- REQUIRED WORK
Which lines below contain "scroll"? Pull them out.

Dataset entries

※ ※ ※

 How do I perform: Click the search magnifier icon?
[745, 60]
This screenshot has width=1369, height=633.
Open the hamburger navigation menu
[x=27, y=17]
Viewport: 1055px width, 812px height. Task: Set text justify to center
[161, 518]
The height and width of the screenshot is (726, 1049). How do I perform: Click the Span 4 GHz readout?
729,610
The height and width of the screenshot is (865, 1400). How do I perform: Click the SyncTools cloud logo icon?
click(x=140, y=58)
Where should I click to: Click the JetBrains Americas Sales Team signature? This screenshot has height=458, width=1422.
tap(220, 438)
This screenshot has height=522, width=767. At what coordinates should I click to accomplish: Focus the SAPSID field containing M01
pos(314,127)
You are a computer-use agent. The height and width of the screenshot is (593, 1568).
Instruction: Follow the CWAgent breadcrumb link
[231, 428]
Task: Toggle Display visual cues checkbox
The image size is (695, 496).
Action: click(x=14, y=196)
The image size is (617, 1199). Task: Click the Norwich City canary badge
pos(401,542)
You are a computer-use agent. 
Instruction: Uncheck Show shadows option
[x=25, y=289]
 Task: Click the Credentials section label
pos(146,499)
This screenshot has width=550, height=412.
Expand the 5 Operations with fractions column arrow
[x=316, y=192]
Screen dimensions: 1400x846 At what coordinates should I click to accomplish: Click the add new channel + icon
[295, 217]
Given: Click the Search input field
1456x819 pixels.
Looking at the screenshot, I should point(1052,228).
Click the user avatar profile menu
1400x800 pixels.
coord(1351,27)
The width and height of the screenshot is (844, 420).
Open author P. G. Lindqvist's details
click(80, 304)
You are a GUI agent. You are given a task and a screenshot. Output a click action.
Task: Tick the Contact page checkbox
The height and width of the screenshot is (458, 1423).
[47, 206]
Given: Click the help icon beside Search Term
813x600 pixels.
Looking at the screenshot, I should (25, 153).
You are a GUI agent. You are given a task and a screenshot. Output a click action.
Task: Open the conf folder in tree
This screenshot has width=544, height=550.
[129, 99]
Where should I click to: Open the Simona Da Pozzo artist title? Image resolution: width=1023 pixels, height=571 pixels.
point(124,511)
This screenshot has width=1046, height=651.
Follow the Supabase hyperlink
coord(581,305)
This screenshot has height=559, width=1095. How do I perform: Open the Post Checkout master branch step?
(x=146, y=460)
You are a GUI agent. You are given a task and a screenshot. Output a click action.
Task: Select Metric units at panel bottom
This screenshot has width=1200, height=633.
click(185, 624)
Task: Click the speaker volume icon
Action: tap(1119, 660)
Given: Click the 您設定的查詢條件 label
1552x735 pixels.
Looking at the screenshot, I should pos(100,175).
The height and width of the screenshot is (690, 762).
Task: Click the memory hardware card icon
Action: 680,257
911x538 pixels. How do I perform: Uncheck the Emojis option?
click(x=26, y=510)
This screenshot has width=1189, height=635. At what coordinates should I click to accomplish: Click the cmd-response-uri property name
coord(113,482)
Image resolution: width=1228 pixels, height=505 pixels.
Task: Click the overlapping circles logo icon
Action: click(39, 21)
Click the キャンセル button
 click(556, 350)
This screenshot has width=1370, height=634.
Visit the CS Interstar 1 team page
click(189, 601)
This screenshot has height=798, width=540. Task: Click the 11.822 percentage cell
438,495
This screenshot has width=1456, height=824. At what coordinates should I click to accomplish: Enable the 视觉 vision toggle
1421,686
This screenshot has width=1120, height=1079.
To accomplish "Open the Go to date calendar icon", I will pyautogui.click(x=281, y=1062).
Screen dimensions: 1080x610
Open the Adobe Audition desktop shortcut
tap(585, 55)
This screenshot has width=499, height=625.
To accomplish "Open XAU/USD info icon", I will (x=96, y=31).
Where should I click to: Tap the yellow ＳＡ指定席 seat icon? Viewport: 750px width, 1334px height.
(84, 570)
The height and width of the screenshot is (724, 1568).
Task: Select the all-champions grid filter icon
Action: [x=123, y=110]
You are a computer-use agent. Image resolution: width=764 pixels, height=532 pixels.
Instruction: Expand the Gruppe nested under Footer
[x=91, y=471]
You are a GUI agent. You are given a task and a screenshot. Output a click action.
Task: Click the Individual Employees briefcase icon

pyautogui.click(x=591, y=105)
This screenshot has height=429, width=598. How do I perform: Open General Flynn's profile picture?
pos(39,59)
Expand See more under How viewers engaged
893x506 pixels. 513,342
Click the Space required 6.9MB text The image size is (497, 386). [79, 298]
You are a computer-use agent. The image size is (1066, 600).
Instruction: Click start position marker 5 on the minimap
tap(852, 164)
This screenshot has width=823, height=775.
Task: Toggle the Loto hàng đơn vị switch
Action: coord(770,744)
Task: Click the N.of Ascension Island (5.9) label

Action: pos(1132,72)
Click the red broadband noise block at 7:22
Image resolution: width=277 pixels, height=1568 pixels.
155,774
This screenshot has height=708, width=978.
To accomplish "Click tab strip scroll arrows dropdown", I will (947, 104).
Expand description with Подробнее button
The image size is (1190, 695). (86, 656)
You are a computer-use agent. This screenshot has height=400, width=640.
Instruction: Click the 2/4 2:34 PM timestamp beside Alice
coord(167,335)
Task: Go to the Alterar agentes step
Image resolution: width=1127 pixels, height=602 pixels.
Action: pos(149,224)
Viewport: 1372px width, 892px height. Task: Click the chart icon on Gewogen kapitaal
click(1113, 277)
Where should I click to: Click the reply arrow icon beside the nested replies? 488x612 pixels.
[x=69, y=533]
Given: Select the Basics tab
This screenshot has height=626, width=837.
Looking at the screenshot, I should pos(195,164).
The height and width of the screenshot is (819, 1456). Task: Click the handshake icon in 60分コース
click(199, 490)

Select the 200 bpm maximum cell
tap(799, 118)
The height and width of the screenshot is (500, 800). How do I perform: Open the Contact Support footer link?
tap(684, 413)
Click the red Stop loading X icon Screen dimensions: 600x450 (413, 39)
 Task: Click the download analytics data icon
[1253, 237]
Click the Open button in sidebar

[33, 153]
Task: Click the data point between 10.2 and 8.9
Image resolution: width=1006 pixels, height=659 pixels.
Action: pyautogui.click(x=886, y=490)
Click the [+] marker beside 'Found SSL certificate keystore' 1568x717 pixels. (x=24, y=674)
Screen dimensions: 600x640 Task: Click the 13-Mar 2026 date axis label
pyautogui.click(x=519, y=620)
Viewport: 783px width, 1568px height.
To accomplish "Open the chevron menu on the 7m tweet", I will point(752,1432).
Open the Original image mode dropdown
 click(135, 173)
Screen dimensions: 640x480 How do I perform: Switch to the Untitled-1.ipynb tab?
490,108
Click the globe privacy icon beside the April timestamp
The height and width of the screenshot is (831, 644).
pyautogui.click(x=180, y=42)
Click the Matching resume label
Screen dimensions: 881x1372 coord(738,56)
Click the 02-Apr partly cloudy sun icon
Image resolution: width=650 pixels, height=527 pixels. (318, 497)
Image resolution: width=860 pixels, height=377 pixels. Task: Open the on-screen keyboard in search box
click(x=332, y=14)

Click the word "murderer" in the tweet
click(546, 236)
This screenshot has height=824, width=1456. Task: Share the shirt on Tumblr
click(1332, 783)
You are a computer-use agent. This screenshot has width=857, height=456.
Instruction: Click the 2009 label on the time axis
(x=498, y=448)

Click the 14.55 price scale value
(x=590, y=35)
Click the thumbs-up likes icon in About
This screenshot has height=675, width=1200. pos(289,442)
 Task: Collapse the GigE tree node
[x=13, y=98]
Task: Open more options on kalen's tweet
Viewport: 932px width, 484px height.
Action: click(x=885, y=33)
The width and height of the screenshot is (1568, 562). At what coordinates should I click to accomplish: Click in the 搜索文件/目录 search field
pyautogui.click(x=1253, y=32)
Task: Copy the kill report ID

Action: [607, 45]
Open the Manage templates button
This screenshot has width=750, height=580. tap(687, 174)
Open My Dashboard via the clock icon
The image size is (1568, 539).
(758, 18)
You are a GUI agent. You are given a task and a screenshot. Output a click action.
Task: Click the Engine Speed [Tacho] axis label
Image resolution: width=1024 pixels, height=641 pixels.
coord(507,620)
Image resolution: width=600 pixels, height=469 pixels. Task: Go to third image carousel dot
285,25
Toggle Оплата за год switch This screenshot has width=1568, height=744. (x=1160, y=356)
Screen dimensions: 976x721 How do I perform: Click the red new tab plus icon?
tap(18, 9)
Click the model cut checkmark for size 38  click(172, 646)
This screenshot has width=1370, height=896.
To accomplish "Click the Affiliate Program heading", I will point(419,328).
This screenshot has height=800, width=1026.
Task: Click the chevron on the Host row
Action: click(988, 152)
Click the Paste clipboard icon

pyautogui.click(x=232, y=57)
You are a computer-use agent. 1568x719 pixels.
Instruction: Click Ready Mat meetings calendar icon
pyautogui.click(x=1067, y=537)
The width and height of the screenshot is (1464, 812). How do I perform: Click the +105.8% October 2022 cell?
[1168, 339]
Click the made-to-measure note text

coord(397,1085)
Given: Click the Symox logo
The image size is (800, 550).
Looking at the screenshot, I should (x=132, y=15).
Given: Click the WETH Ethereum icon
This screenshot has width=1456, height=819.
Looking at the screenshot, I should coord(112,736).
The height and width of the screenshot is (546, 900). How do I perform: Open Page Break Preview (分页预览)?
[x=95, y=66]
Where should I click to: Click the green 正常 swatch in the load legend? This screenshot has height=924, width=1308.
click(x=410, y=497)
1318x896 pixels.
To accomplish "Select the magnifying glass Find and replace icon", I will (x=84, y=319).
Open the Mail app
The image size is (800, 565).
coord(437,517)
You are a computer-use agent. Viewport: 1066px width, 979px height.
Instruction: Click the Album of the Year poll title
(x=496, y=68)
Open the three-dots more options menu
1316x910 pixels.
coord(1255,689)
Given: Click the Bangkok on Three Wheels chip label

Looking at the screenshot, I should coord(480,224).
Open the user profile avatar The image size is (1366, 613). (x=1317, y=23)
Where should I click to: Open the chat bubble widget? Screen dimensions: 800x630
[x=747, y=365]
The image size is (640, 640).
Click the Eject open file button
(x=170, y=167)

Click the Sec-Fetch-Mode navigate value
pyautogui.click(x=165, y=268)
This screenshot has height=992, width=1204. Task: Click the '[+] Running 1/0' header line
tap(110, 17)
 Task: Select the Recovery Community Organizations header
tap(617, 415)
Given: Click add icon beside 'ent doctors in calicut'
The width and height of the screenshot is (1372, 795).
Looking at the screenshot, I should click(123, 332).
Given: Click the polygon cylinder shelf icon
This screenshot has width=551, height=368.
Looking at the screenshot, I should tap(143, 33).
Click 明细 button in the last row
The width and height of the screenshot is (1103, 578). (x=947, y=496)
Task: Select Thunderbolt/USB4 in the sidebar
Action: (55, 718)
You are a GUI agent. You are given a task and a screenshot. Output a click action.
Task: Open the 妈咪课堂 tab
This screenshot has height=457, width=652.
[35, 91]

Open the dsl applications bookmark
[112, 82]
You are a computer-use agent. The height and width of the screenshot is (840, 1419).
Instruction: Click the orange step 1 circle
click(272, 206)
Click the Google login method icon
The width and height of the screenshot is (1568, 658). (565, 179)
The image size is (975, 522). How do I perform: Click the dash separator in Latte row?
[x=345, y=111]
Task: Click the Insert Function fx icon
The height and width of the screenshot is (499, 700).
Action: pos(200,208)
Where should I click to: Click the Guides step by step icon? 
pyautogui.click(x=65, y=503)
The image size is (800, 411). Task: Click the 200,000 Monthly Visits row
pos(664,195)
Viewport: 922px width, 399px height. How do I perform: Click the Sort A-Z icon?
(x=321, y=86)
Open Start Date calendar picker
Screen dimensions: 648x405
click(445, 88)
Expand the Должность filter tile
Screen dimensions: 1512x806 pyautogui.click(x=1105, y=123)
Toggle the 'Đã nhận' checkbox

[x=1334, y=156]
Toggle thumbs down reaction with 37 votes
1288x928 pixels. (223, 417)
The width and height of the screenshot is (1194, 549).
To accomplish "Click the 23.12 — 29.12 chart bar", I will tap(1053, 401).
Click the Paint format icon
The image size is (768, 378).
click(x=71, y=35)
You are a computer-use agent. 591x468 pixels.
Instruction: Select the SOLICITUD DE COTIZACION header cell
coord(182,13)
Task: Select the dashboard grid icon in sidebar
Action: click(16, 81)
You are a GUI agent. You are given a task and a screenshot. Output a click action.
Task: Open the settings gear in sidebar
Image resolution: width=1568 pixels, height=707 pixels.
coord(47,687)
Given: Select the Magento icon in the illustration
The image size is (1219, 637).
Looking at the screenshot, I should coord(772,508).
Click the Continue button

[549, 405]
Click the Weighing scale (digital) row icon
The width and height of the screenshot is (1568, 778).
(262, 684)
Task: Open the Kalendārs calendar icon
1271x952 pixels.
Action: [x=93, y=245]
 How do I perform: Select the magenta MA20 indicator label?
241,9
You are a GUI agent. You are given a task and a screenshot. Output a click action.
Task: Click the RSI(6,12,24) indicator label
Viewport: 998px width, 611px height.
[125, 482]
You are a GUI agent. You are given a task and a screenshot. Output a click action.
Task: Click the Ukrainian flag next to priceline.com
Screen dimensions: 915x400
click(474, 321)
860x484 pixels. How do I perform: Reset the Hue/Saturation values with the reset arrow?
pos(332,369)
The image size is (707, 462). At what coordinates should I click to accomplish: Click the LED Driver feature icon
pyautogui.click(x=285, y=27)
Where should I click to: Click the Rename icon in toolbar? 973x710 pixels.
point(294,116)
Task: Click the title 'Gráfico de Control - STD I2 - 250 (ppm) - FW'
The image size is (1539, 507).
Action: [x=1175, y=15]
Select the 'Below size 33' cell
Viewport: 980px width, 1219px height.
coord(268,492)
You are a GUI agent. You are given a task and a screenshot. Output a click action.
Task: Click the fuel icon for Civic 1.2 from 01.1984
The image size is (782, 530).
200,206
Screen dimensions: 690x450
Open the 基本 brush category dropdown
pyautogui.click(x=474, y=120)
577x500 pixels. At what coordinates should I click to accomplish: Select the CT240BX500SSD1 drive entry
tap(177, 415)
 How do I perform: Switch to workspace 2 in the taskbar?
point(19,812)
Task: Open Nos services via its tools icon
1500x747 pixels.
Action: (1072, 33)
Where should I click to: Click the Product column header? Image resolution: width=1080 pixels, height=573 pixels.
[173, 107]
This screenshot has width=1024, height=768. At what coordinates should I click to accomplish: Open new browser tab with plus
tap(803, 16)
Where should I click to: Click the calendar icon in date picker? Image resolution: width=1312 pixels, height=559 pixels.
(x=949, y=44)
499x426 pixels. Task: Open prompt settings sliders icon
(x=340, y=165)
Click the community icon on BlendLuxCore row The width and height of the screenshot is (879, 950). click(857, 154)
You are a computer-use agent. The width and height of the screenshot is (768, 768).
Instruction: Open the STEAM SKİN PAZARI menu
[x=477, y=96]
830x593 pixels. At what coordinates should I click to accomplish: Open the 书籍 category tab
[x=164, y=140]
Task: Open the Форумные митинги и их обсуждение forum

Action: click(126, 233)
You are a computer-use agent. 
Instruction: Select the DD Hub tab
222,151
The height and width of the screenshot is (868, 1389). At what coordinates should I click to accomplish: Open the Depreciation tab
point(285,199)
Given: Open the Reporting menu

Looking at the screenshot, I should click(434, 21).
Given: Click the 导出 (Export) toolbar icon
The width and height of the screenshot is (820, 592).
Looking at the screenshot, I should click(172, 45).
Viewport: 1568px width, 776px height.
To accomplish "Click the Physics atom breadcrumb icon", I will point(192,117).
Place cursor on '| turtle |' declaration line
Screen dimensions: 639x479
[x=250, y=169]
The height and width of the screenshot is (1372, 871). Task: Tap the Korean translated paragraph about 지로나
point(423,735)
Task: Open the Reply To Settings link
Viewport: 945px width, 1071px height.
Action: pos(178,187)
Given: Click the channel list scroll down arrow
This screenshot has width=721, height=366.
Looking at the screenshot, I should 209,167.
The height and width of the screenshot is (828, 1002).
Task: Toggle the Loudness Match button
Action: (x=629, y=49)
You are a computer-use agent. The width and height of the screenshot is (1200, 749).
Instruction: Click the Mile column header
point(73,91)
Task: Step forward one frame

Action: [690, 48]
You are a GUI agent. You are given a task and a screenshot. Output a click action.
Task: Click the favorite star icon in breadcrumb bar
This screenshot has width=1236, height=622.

※ ※ ※

- RESPONSE
To accomplish "Click tab strip scroll arrows dropdown", I will (947, 104).
Given: Click the channel list scroll down arrow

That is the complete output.